### Work instructions
In this exercise, each record below is to be written out again exactly.

Saved entries:
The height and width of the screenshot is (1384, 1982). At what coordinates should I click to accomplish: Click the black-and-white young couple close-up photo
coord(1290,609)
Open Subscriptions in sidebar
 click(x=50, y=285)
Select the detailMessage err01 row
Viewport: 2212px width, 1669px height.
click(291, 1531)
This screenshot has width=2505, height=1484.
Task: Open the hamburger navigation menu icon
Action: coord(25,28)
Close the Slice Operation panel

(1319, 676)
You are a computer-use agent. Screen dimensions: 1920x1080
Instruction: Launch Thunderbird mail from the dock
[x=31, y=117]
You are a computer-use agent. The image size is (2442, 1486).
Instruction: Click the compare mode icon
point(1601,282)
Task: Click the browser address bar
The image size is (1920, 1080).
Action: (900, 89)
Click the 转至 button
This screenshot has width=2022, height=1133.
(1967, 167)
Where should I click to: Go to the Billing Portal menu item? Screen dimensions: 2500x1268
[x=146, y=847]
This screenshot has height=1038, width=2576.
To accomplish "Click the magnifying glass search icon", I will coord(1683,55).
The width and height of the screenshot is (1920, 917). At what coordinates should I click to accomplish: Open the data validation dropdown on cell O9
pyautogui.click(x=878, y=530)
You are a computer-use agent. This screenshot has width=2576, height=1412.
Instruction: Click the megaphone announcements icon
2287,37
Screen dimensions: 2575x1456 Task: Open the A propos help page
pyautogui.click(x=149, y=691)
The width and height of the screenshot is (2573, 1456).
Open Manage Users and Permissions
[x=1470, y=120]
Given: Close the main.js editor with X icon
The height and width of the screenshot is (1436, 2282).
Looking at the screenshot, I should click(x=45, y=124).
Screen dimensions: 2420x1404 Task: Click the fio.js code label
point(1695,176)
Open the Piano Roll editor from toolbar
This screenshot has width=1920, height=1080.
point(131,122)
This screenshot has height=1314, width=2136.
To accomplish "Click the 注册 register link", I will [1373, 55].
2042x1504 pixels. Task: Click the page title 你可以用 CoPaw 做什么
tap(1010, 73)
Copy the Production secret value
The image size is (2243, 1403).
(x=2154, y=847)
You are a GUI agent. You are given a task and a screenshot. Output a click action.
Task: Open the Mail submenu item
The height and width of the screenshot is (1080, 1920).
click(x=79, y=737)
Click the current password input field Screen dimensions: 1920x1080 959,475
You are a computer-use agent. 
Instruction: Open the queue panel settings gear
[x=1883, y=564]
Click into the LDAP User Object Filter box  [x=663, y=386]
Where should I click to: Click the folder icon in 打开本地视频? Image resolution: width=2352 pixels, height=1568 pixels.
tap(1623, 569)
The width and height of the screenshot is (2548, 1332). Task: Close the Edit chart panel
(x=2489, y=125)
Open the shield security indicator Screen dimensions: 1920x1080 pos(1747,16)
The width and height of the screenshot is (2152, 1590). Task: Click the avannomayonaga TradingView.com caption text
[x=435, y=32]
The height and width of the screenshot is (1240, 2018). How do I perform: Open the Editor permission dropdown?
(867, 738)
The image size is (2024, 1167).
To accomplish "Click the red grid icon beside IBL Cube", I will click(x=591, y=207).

### Result for this task
The height and width of the screenshot is (1384, 1982). At what coordinates should I click to accomplish: Click the black-and-white young couple close-up photo
coord(1290,609)
Open Subscriptions in sidebar
 click(x=50, y=285)
Select the detailMessage err01 row
Viewport: 2212px width, 1669px height.
click(291, 1531)
This screenshot has width=2505, height=1484.
Task: Open the hamburger navigation menu icon
Action: coord(25,28)
Close the Slice Operation panel

(1319, 676)
You are a computer-use agent. Screen dimensions: 1920x1080
Instruction: Launch Thunderbird mail from the dock
[x=31, y=117]
You are a computer-use agent. The image size is (2442, 1486).
Instruction: Click the compare mode icon
point(1601,282)
Task: Click the browser address bar
The image size is (1920, 1080).
Action: (900, 89)
Click the 转至 button
This screenshot has width=2022, height=1133.
(1967, 167)
Where should I click to: Go to the Billing Portal menu item? Screen dimensions: 2500x1268
[x=146, y=847]
This screenshot has height=1038, width=2576.
To accomplish "Click the magnifying glass search icon", I will coord(1683,55).
The width and height of the screenshot is (1920, 917). At what coordinates should I click to accomplish: Open the data validation dropdown on cell O9
pyautogui.click(x=878, y=530)
You are a computer-use agent. This screenshot has width=2576, height=1412.
Instruction: Click the megaphone announcements icon
2287,37
Screen dimensions: 2575x1456 Task: Open the A propos help page
pyautogui.click(x=149, y=691)
The width and height of the screenshot is (2573, 1456).
Open Manage Users and Permissions
[x=1470, y=120]
Given: Close the main.js editor with X icon
The height and width of the screenshot is (1436, 2282).
Looking at the screenshot, I should click(x=45, y=124).
Screen dimensions: 2420x1404 Task: Click the fio.js code label
point(1695,176)
Open the Piano Roll editor from toolbar
This screenshot has width=1920, height=1080.
point(131,122)
This screenshot has height=1314, width=2136.
To accomplish "Click the 注册 register link", I will [1373, 55].
2042x1504 pixels. Task: Click the page title 你可以用 CoPaw 做什么
tap(1010, 73)
Copy the Production secret value
The image size is (2243, 1403).
(x=2154, y=847)
You are a GUI agent. You are given a task and a screenshot. Output a click action.
Task: Open the Mail submenu item
The height and width of the screenshot is (1080, 1920).
click(x=79, y=737)
Click the current password input field Screen dimensions: 1920x1080 959,475
You are a computer-use agent. 
Instruction: Open the queue panel settings gear
[x=1883, y=564]
Click into the LDAP User Object Filter box  [x=663, y=386]
Where should I click to: Click the folder icon in 打开本地视频? Image resolution: width=2352 pixels, height=1568 pixels.
tap(1623, 569)
The width and height of the screenshot is (2548, 1332). Task: Close the Edit chart panel
(x=2489, y=125)
Open the shield security indicator Screen dimensions: 1920x1080 pos(1747,16)
The width and height of the screenshot is (2152, 1590). Task: Click the avannomayonaga TradingView.com caption text
[x=435, y=32]
The height and width of the screenshot is (1240, 2018). How do I perform: Open the Editor permission dropdown?
(867, 738)
The image size is (2024, 1167).
To accomplish "Click the red grid icon beside IBL Cube", I will click(x=591, y=207).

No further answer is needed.